** Excerpt follows **

Armenians of Constantinople experienced the war years different from their counterparts in other parts of the Empire. They were not massacred or deported en masse. Therefore in the aftermath of the war, they were the ones who helped the survivors through various relief organizations. Elite, intellectual women of the Ottoman capital were very active in these endeavors and they also contributed to all other kinds of National Revival-related causes, such as fundraising, lobbying, and propaganda. In return, they asked to have a say in the decision making bodies of their community. This chapter focuses on the ways in which feminists formulated their arguments for the inseparability of the women's cause from the national cause. They established a Women's Association and began publishing a feminist fortnightly called Hay Gin (Armenian Woman)
3An Exodus and its Aftermath
This chapter focuses on one single year, from late 1922 to late 1923 when it became obvious that Armenians failed in their territorial goals. As a result of the Turkish War of Independence which was led by Mustafa Kemal, Ottoman Muslims drew the occupation forces out and forced the Allies to renegotiate a peace treaty. In the fall of 1922, after the Symrna Catastrophe (Kemalist takeover of Western Anatolia from occupying Greeks), Armenians (and Greeks) in Constantinople fled the city in panic, in anticipation of Kemalist entry to the city which could unleash violence against Christians whom Kemalists and the Muslim majority accused of collaboration with the enemy. Most people that we encountered in the first and second chapters of the book leave the city during this time. The remaining become an officially recognized minority in Turkey according to the terms of the Treaty of Lausanne.

** End of Excerpt **
** Entries shown follows **

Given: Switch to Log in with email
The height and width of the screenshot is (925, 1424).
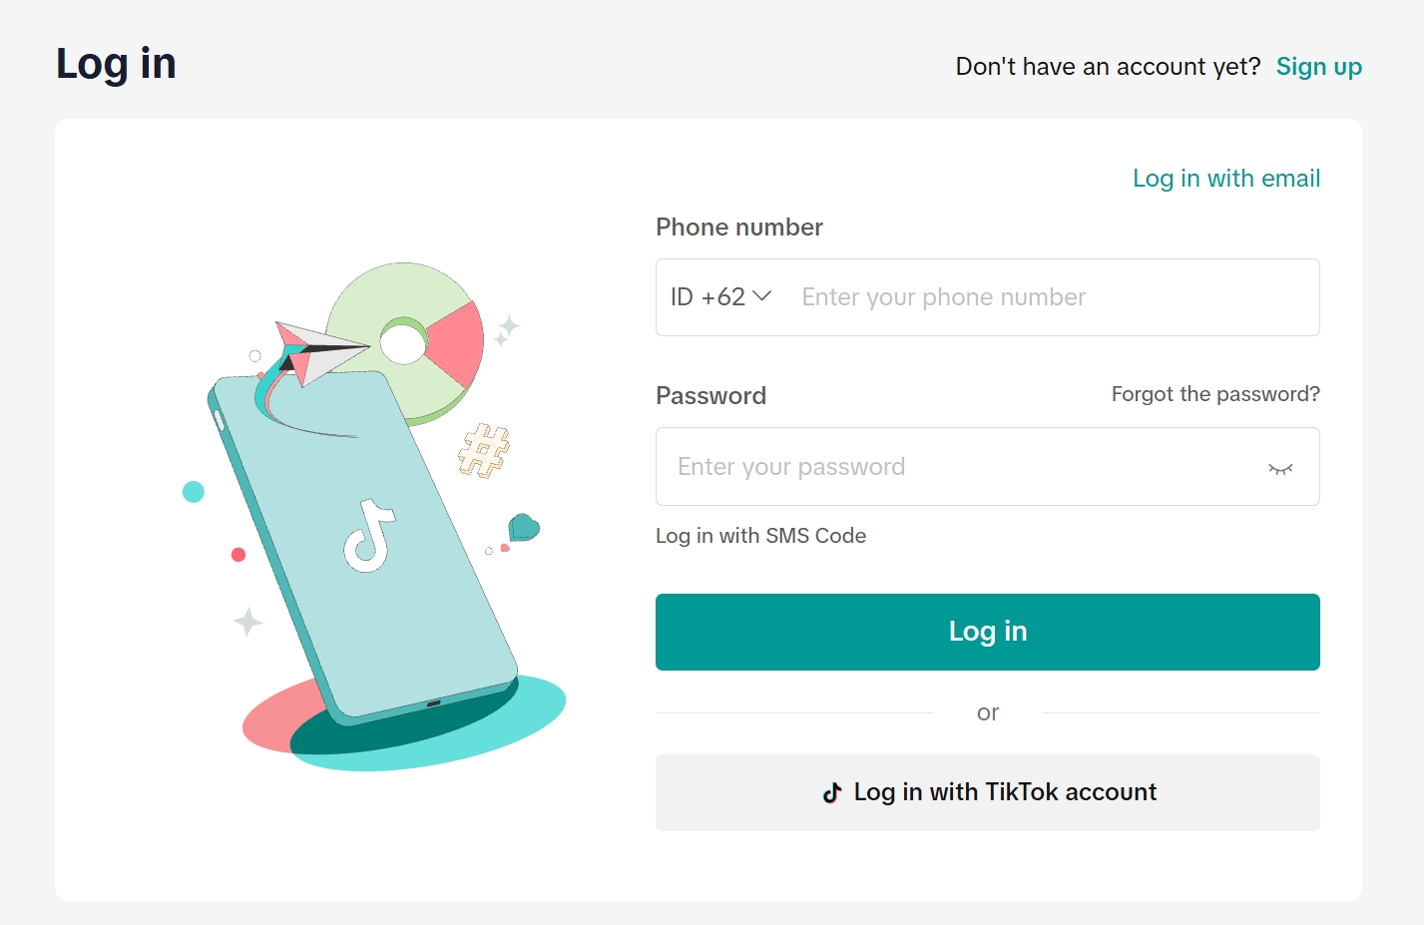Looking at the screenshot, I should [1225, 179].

** End of Entries shown **
** Entries shown follows **

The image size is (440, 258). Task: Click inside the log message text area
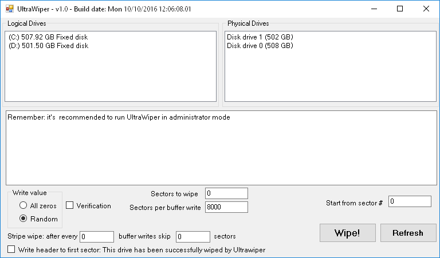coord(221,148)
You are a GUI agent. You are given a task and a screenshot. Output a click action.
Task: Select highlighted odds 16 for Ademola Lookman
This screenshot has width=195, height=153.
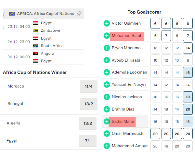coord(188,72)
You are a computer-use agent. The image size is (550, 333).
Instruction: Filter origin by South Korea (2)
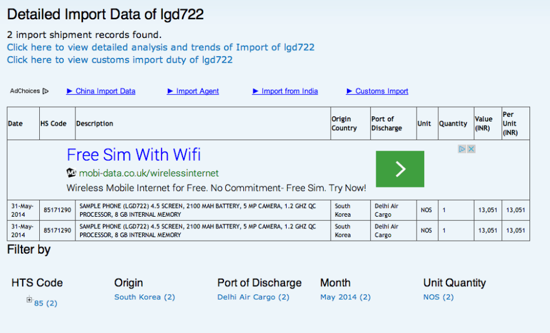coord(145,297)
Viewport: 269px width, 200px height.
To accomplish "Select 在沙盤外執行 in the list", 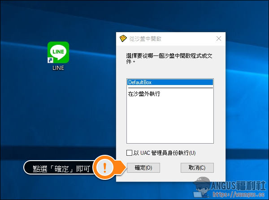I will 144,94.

** End of Entries shown **
** Entries shown follows **

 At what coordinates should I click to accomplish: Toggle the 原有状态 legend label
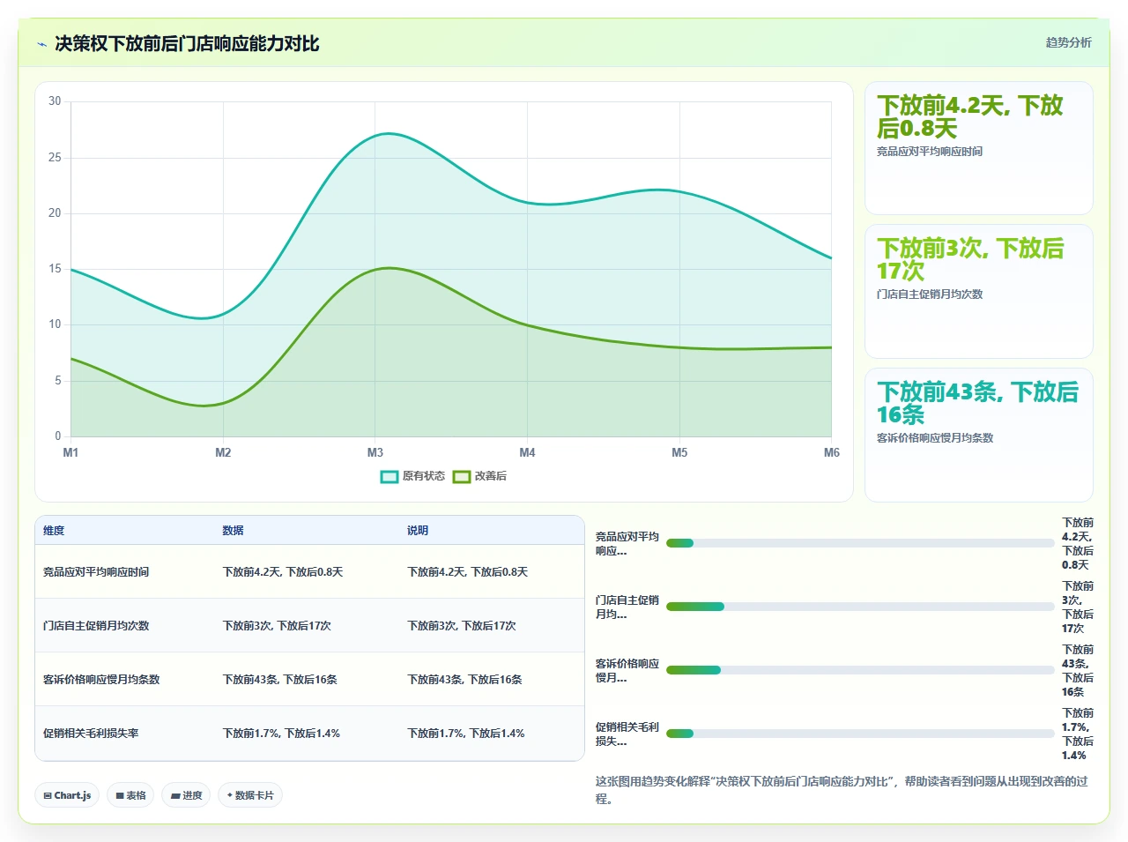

** End of Entries shown **

# Task A:
Name the National Revival-related causes that the excerpt on Armenians of Constantinople gives as examples of women's contributions.
# Task B:
Carry on the excerpt on Armenians of Constantinople, beginning after its final sentence about the Treaty of Lausanne.

# Answer area A:
Fundraising, lobbying, and propaganda.

# Answer area B:
4A Tamed Minority
The chapter looks at the communal survival strategies that Turkish Armenians crafted in order to stay put and remain safe in a place where they were unwanted by the state and by the majority. Armenians performed loyalty to the state and in returned hoped to receive freedom of religion and traditions. This formulation was gendered. Because women represented and were seen as the transmitters of tradition, they were assigned the task of ensuring the continuation of Armenianness in Turkey. The ways in which Armenians adapted to the new Turkey's conditions rested on an age-old relationship between the Ottoman state and its non-Muslims (dhimmis). But Turkey was very different from the former Empire, especially after the secularization and westernization reforms that the Kemalist Republic passed in the 1920s and 30s. Armenians welcomed these developments. This new-but-old state-minority relationship is termed "secular dhimmitude," a consciously paradoxical term.
5Can Armenian Feminism Survive the new Turkey?
The ways in which the Turkish state discriminated against Armenians and the legacies of the recent, violent past, pushed the community into an enclave-like existence. As Armenians turned in on themselves they cherished domesticity, conservatism, and status quo. The chapter follows the Hay Gin journal to see how both the nationalist and feminist discourses changed in its pages. Because the editor of the journal, unlike most of her peers, did not leave Turkey, her case provides an emblematic case of what Armenians had to do in order to survive the new Turkey. Feminists were faced with a dilemma. On the one hand, they wanted to continue the Armenian tradition. On the other hand, their liberal progressive ideas that demanded gender equality required a change in the hierarchical order of the community. The chapter analyzes how Hayganush Mark, Hay Gin's editor tried to resolve these challenges.
Conclusion: When History Became Destiny, a Conclusion
The chapter summarizes main points of the book. It briefly discusses its interventions into the historiography. The last part narrates how young Armenian women in early 2000s Istanbul resurged an interest in the history of Turkish Armenian feminism.